Post by Brigitte Hirl-Höfer

Wir machen Führung KI-kompetent & HR KI-ready | MBAI®| ex-Microsoft Head of HR & Mitglied der Geschäftsleitung

HR will Business Partner sein. Argumentiert aber noch zu oft wie HR. Genau da liegt der Unterschied zwischen Anspruch und Einfluss. In vielen Management-Runden höre ich: "Wir müssen an der Kultur arbeiten." "Führung braucht Entwicklung." "Das Engagement sinkt.“ Alles richtig und trotzdem nicht anschlussfähig. Denn während HR über Kultur spricht, spricht das Business über Marge. Während HR über Führung spricht, spricht das Business über Produktivität. Während HR Engagement misst, misst das Business Cashflow. Und genau hier verliert HR an Wirkung. Nicht weil die Themen falsch sind, sondern weil sie nicht in der Sprache des Business ankommen. Strategische HR-Arbeit bedeutet nicht, People-Themen lauter zu vertreten, sondern sie zu übersetzen.
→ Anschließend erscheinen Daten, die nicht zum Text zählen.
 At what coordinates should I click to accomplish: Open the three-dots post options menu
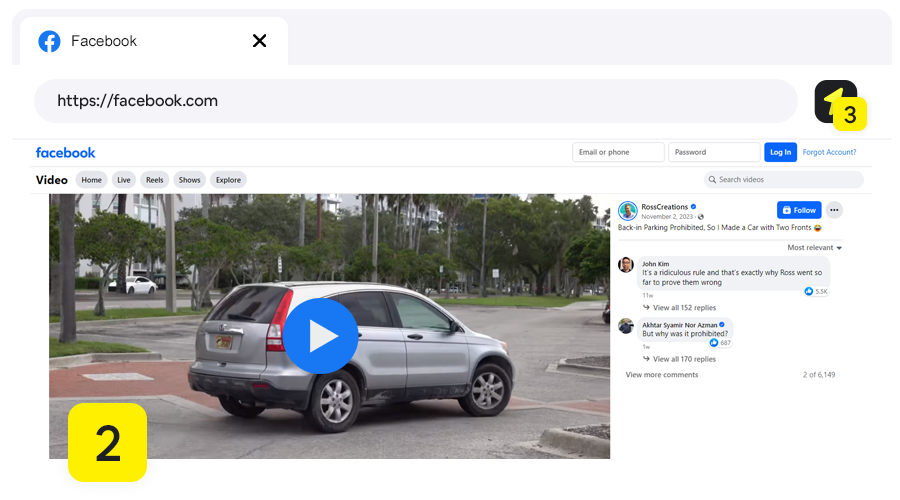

Nicht: "Wir brauchen ein Leadership-Programm." Sondern: „Unsere aktuelle Führungsqualität kostet uns messbar Performance." Nicht: "Die Kultur ist herausgefordert." Sondern: "Unsere Art zusammenzuarbeiten verlangsamt Entscheidungen und damit unsere Time-to-Market." Business Partner ist kein Titel. Es ist eine Denkschule. Wer strategisch mitreden will, muss wirtschaftlich argumentieren. Sonst bleibt HR gut gemeint, aber nicht geschäftskritisch. Sprechen wir im HR wirklich die Sprache der Wertschöpfung oder erwarten wir, dass das Business unsere lernt?